Dans son article consacré à cette affaire, la FLAC rappelle à juste titre l’incroyable billet qu’avait écrit André Viard sur Simone Veil après sa prise de position défavorable à la corrida en 2011. A cause de sa loi sur l’IVG, écrivait-il, “ce sont 7 millions et demi d’être humains en puissance qui ont été privés du droit d’exister“, et d’enchaîner “Les chiffres de ce -inscrivez ici le mot de votre choix- perpétré au nom de principes dont il ne s’agit pas ici de débattre, madame Weill les connaît bien, ce qui aurait dû l’inciter à plus de décence : peut-on justifier l’avortement des humains et condamner la mort du toro ?

A quel autre mot le “mot de votre choix” pourrait-il renvoyer, sinon au mot “génocide” ?

M Viard doit savoir que le génocide juif a laissé des traces terribles dans l’histoire personnelle et familiale de Simone Veil.

Mais le sait-il ? De même, est-ce pour laisser entendre que Mme Veil est une mauvaise Française que dans cet article qui pourtant lui est consacré, il écrit à quatre reprises “Weill” (même pas “Weil”, ce qui aurait pu s’excuser par l’homonymie avec la philosophe) ? Ou est-ce par inculture ? M Viard est certes familier des fautes d’orthographe (on aura pu le vérifier dans les extraits sus-cités et ses “boycot” ou ses “fond de commerce“), mais sous la plume de ce personnage, la question se pose…

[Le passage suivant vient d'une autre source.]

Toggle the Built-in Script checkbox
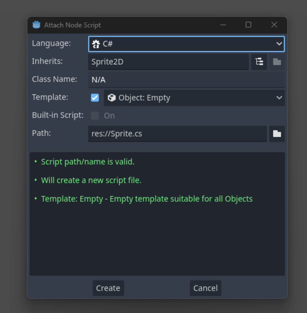307x313 pixels. pyautogui.click(x=94, y=115)
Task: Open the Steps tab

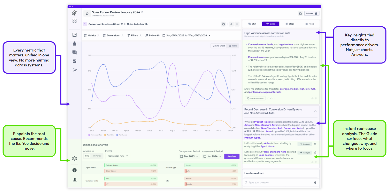Action: (290, 24)
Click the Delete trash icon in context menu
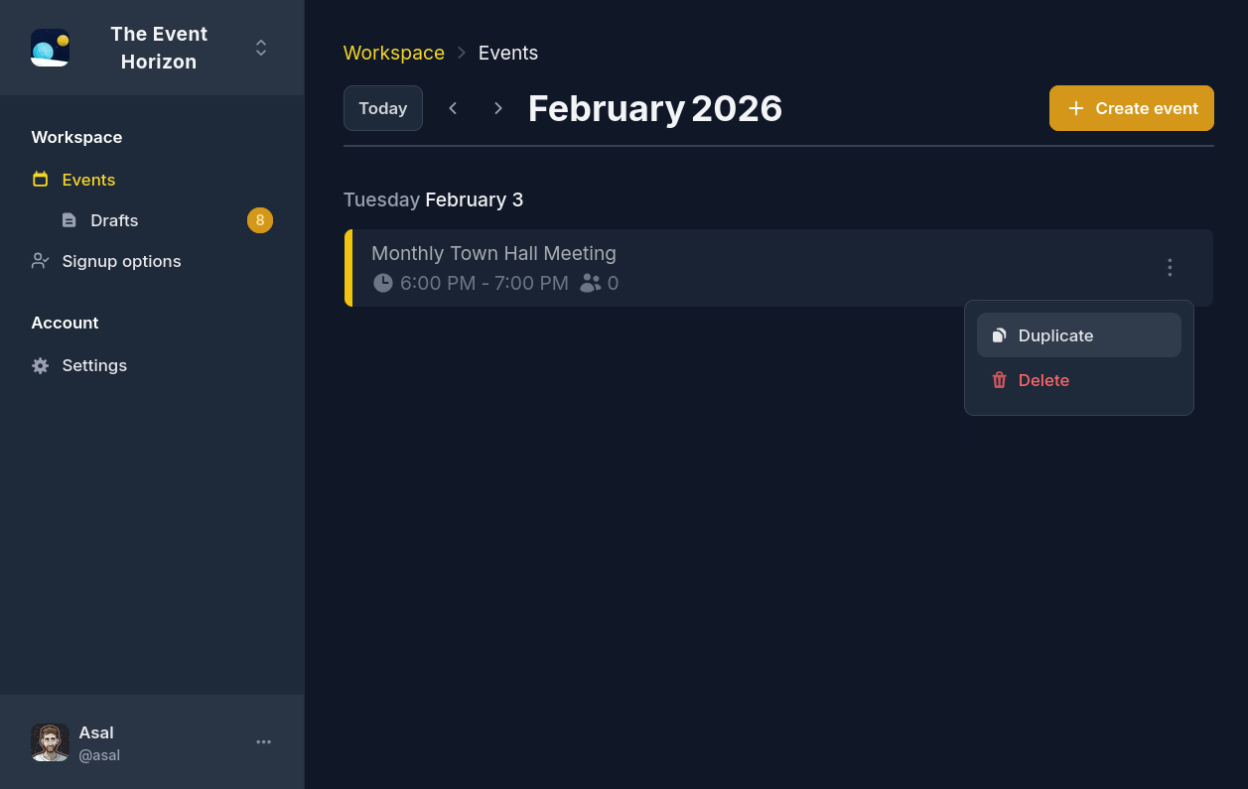Screen dimensions: 1248x789 click(x=999, y=380)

Le 11 décembre, l’affaire prenait de l’ampleur, une dépêche de l’AFP pointant cette comparaison entre opposants à la corrida et nazis, reprise par Le Parisien ou par Sud-Ouest.

Du coup M Viard y allait d’un nouvel éditaurial où il s’embrouillait copieusement les banderilles, s’offusquant qu’on ait pu penser à mal tout en persistant dans son parallèle, attaquant bille en tête par “je n’ai ni dit ni écrit cela, raison pour laquelle j’attaquerai en diffamation quiconque le prétendra“, et concluant par un solennel “vouloir donner à mes propos toute interprétation différente relève de la diffamation et sera poursuivie comme telle“.

Cela fait des années que notre aficionado en chef passe son temps à menacer ses contradicteurs de diffamation. On attend toujours qu’il passe à l’acte. Sans doute a-t-il dans son entourage quelques juristes qui lui font quand même comprendre que, vu la teneur régulière de ses éditauriaux, il se planterait une épée dans le pied.

Son billet du 9 décembre terminait par une péroraison comminatoire d’un autre ton : “[…] que les xénophobes radicaux du terrorisme animaliste [comprendre : “les opposants à la corrida”], après avoir mesuré notre patience, se préparent à affronter notre colère : ils savent où nous trouver, mais nous savons aussi.

A lire André Viard et ses sempiternelles menaces, on pense inévitablement au Raoul Volfoni (Bernard Blier) des Tontons flingueurs, et son impérissable “J’vais lui montrer qui c’est Raoul !“. On connaît la suite.

Après avoir pris connaissance de la prose du porte-parole du mundillo français, un ami pourtant extérieur à la lutte anticorrida conclut ses commentaires par “André Viard est un con”. Je me garderai de reprendre publiquement une telle conclusion. Mais je fus frappé par le ton de sa remarque, sans haine ni agressivité, comme le simple constat d’une triste évidence.

Et ceci m’amena à m’interroger sur un point de doctrine juridique.

Quelqu’un qui écrirait cette phrase pourrait-il se voir opposer l’article 29 de la loi du 29 juillet 1881 ?

A vrai dire, après avoir rendu hommage à Michel Audiard, c’est en me référant à Frédéric Dard que je pencherai pour une réponse négative.
Car s’agissant de M Viard, ce n’est pas une injure. C’est un diagnostic.